Pero, tanto la cuñada como la criada se habían visto reflejadas en el espejo, completamente tiznadas y habían huido de la salita. El señor Pennyman avanzó lentamente hacia Guillermo, con los labios apretados y los ojos echando chispas. Guillermo se dio cuenta de lo que se le venía encima y de que no había escapatoria posible. Sin embargo, en el mismo momento en que se daba cuenta de la gravedad de la situación, se abrió la puerta de golpe y la señora Pennyman entró en la habitación. Se la veía pálida y parecía estar preocupada. No se fijó en Guillermo ni en el hollín que cubría la estancia.
—¡Ay! —exclamó, dirigiéndose a su marido—. ¡Ay, Adolfo! No sé qué hacer. ¡Es espantoso! ¡Es-pan-toso! Todo sale mal. ¡Todo, pero todo! ¡Con lo estupenda que era la idea que había tenido! Una pantomima con versos de Blake. Fue una verdadera inspiración. Corderito, corderito, ¿quién te creó?… El pastor y su oveja… Jueves Santo… Tigre, tigre… Y todos los demás versos. Yo creía que resultaría maravilloso. Pero en su lugar, está resultando espantoso. El corderito y el tigre no han comparecido, y los niños que tenían que representar la poesía del Jueves Santo empezaron a pelearse tan pronto como se levantó el telón, y al pastor se le cayó la barba y… si tan sólo una de las pantomimas hubiese salido bien, tanto me daría que se hubieran echado a perder las otras. Todos están esperando la última, y yo creía que si la última nos salía bien, se olvidarían de lo mal que han salido las otras. Tenía que ser «La canción de la niñera», y la niñera de la señora Greene tenía que venir a representarla, pero ahora mismo me han llamado por teléfono para decirme que no puede acudir porque a Juanito Greene le ha salido el sarampión, y no sé lo que les voy a decir a todos esos que están esperando, y…
Se interrumpió de repente. Acababa de percibir la triste figura de Guillermo, cubierta de hollín, todavía con el cepillo deshollinador en la mano. Se quedó boquiabierta dando un grito ahogado.

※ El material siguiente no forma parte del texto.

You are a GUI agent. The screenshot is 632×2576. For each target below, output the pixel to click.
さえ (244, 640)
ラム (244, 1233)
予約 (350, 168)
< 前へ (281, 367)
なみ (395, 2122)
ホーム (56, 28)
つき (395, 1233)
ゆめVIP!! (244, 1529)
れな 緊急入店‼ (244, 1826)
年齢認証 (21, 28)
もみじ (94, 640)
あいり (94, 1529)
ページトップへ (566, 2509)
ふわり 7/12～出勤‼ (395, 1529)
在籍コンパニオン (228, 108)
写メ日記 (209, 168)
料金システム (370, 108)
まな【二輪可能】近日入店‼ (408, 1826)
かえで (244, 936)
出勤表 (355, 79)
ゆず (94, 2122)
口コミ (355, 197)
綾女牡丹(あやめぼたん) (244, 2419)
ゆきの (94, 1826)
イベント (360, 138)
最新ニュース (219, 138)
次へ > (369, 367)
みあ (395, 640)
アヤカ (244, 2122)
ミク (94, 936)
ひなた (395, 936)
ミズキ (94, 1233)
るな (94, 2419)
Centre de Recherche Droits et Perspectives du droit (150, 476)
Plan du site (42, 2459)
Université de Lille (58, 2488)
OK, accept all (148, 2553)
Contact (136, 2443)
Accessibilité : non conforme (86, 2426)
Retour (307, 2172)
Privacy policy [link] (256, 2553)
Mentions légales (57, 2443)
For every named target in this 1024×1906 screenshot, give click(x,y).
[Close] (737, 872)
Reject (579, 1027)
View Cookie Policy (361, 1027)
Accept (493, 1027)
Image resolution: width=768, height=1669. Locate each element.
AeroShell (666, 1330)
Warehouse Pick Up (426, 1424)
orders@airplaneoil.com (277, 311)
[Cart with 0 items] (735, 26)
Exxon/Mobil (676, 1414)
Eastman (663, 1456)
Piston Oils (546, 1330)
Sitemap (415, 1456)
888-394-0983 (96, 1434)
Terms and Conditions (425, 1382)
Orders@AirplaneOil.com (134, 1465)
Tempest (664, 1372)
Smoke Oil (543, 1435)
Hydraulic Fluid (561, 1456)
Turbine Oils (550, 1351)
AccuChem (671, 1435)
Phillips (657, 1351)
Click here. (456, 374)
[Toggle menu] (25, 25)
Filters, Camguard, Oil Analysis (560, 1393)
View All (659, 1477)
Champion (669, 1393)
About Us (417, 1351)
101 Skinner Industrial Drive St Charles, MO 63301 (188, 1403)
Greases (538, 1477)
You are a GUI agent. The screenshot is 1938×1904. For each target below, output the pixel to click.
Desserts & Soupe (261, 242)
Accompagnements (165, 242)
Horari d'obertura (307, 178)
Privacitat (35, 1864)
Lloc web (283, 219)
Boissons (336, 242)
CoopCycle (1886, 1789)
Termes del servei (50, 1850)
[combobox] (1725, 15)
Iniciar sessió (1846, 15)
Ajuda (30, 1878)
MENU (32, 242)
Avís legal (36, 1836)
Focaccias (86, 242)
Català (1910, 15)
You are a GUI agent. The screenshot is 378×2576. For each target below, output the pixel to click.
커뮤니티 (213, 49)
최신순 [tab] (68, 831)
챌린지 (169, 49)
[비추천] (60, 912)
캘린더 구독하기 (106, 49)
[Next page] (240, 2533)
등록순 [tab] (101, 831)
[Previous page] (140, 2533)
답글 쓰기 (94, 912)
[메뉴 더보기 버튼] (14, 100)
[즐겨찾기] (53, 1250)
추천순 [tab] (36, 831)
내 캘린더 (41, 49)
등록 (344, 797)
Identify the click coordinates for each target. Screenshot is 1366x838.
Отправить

—¿De dónde ha salido ese? —preguntó.
La expresión de cólera volvió a pintarse en el rostro de su marido.
—Tanto da de dónde haya salido —dijo éste—. Ahora mismo voy a ajustarle las cuentas y…
—¡No! —exclamó la señora Pennyman—. Lo necesito. Está perfecto. ¡Perfectísimo! Será el mayor éxito de la velada. Ven conmigo. ¡Aprisa!
—Ahora mismo voy a ajustarle las cuentas y…
—Ven conmigo. ¡Aprisa!
Y tomando a Guillermo de la mano, lo arrastró fuera de la salita. Guillermo, temiendo ser llevado hacia un castigo ejemplar, luchaba por desasirse con todas sus fuerzas.
—¡Ven conmigo! —le suplicaba la señora Pennyman—. Te daré todo lo que quieras. Todo. Pero tienes que venir conmigo. Te lo daré todo. Te lo prometo.
Como en sueños, Guillermo dejó que le introdujeran en otra habitación y le empujaran para que subiera a un estrado situado detrás de una cortina que hacía las veces de telón. Subió el telón y Guillermo se quedó allí plantado, tieso, inmóvil, bajo una luz deslumbrante, y mirando hacia abajo vio un verdadero mar de caras, entre las cuales pudo reconocer las de sus padres, y entonces oyó la voz de la señora Pennyman, que recitaba con gran emoción y sentimiento, los siguientes versos:
Cuando era muy niño mi madre murió.
Mi padre, a un gitano después me vendió.
Dentro chimeneas oscuras, sin fin.
Transcurre mi vida entre mugre y hollín.
Guillermo no sabía lo que ocurría. Ni siquiera se dio cuenta de que estaba tomando parte en aquello que según él se llamaba «pantimoma». Sólo sabía una vez más que, la Providencia lo había salvado por milagro.